:: Input records
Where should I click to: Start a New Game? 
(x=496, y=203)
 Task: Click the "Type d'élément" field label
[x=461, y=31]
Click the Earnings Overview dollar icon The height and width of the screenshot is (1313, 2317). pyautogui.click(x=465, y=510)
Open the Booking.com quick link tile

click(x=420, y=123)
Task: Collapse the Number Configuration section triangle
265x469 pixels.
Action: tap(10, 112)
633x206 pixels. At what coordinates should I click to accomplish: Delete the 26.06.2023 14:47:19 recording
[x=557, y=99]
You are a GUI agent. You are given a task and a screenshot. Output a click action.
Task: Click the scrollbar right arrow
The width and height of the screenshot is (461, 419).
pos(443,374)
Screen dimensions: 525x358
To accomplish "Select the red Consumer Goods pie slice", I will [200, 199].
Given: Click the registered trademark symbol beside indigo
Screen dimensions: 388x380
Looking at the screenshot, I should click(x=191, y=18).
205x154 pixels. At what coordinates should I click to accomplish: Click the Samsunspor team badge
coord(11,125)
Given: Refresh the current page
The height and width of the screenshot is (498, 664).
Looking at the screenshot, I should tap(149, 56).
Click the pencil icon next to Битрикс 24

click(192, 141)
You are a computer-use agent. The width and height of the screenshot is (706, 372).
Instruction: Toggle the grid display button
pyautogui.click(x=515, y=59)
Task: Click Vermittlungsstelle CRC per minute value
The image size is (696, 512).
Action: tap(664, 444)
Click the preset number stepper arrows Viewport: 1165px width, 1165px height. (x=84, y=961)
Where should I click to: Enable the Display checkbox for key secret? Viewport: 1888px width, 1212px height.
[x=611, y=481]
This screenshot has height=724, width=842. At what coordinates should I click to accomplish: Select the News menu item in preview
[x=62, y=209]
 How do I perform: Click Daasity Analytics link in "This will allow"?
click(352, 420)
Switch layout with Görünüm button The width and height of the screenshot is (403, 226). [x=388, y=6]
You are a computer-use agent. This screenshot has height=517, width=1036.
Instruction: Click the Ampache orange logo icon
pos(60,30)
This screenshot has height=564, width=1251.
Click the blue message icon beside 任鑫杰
::::
Rewrite the lines from the start of the records through the line containing "click(192, 141)", changing "Screen dimensions" to "Screen size" and leaving everything else unchanged.

Where should I click to: Start a New Game? 
(x=496, y=203)
 Task: Click the "Type d'élément" field label
[x=461, y=31]
Click the Earnings Overview dollar icon The height and width of the screenshot is (1313, 2317). pyautogui.click(x=465, y=510)
Open the Booking.com quick link tile

click(x=420, y=123)
Task: Collapse the Number Configuration section triangle
265x469 pixels.
Action: tap(10, 112)
633x206 pixels. At what coordinates should I click to accomplish: Delete the 26.06.2023 14:47:19 recording
[x=557, y=99]
You are a GUI agent. You are given a task and a screenshot. Output a click action.
Task: Click the scrollbar right arrow
The width and height of the screenshot is (461, 419).
pos(443,374)
Screen size: 525x358
To accomplish "Select the red Consumer Goods pie slice", I will [200, 199].
Given: Click the registered trademark symbol beside indigo
Screen size: 388x380
Looking at the screenshot, I should click(x=191, y=18).
205x154 pixels. At what coordinates should I click to accomplish: Click the Samsunspor team badge
coord(11,125)
Given: Refresh the current page
The height and width of the screenshot is (498, 664).
Looking at the screenshot, I should tap(149, 56).
Click the pencil icon next to Битрикс 24

click(192, 141)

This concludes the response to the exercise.